Job :: Starting at the line containing "Image resolution: width=1121" and ending at the end of the listing, format the lines as a JSON list of strings, one string per line, skipping blank lines. Omit the pictures from the output.

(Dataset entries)
****************

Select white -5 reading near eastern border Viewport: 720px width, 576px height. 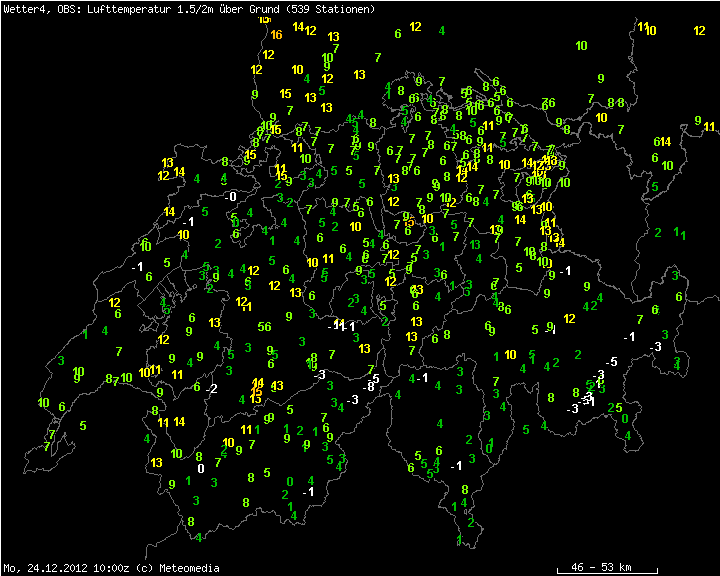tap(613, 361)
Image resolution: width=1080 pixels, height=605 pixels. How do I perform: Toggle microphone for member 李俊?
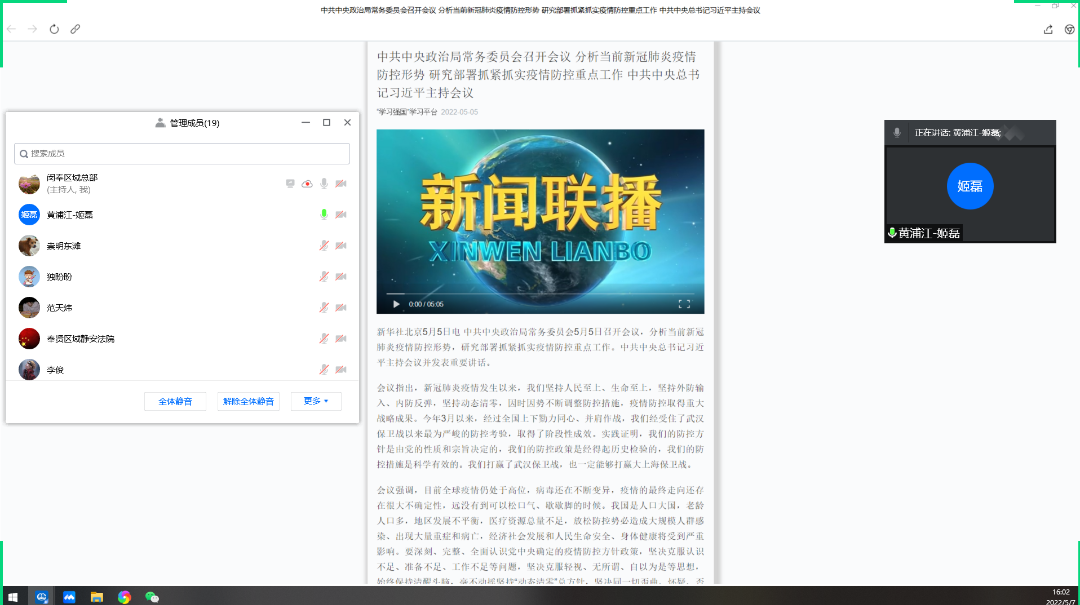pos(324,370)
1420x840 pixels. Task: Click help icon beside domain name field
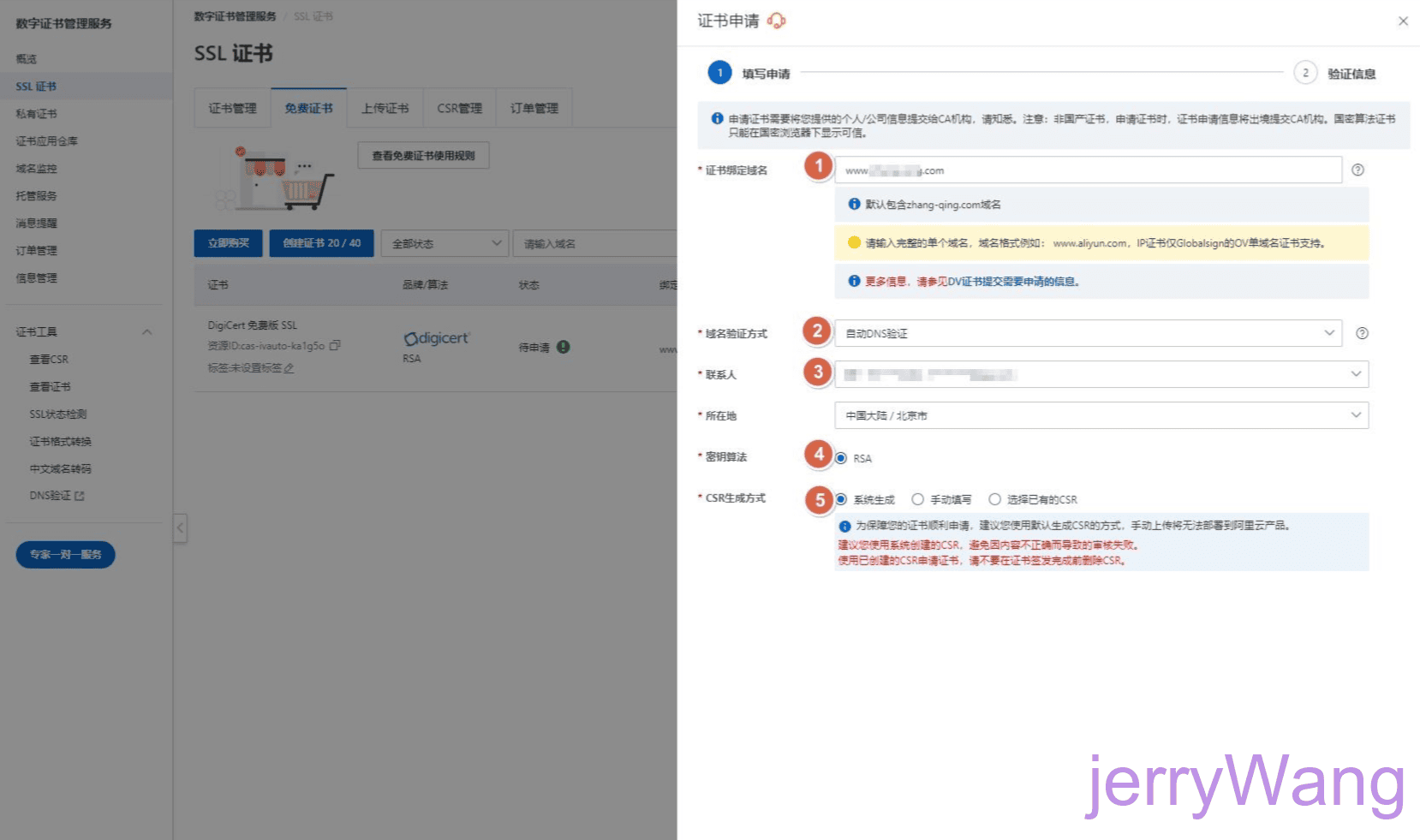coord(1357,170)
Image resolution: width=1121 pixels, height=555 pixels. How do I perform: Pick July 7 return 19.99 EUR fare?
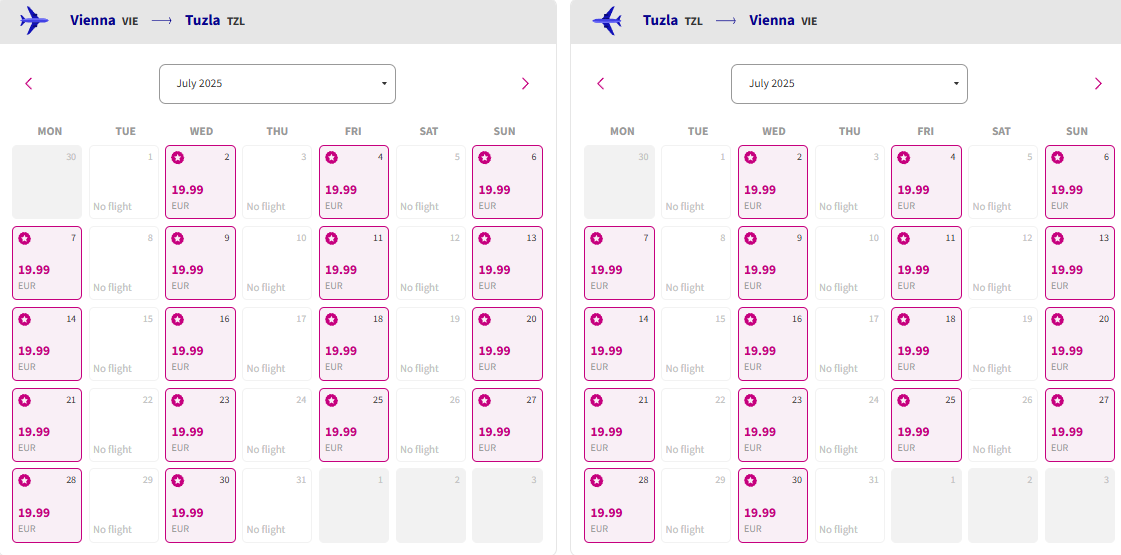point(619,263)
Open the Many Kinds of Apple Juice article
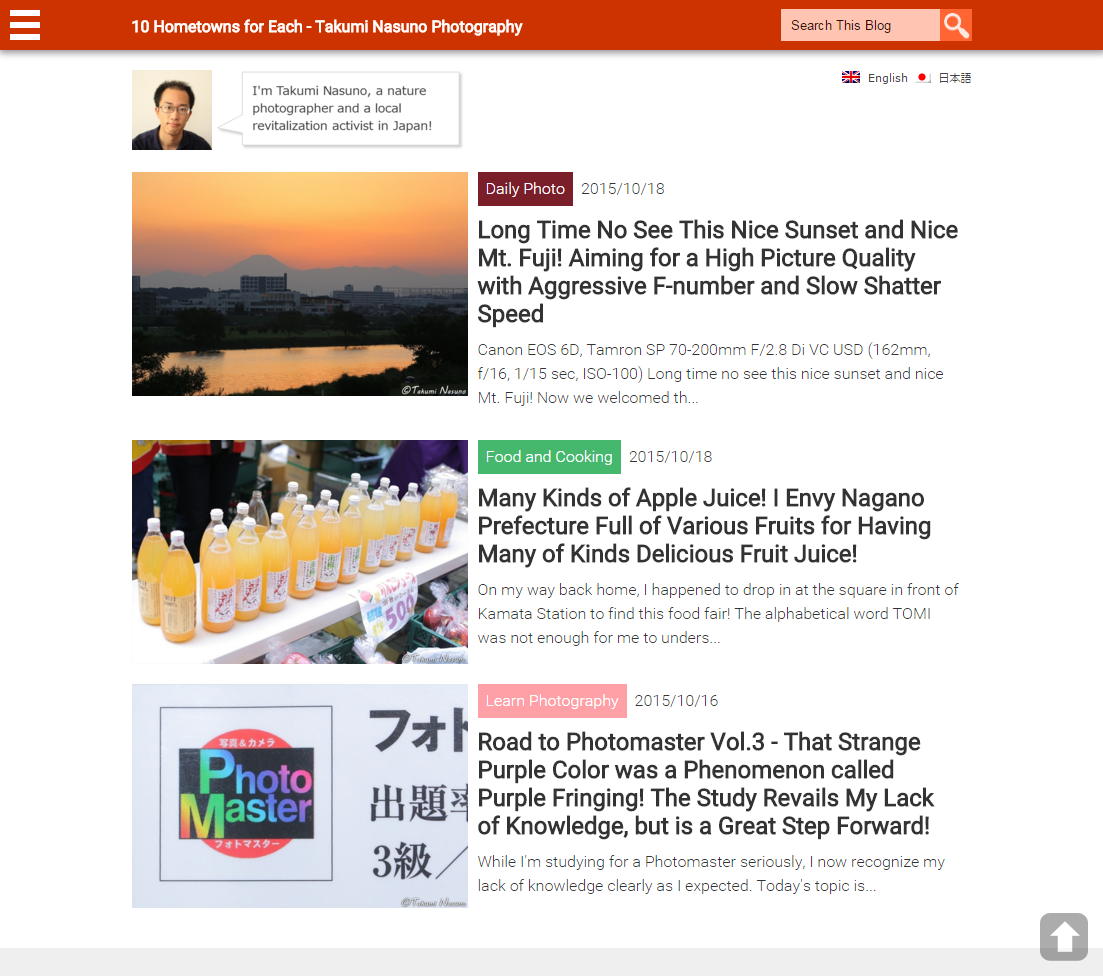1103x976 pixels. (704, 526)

****************

The reply ::
[
  "Image resolution: width=1121 pixels, height=555 pixels. How do I perform: Pick July 7 return 19.99 EUR fare?",
  "point(619,263)",
  "Open the Many Kinds of Apple Juice article",
  "1103x976 pixels. (704, 526)"
]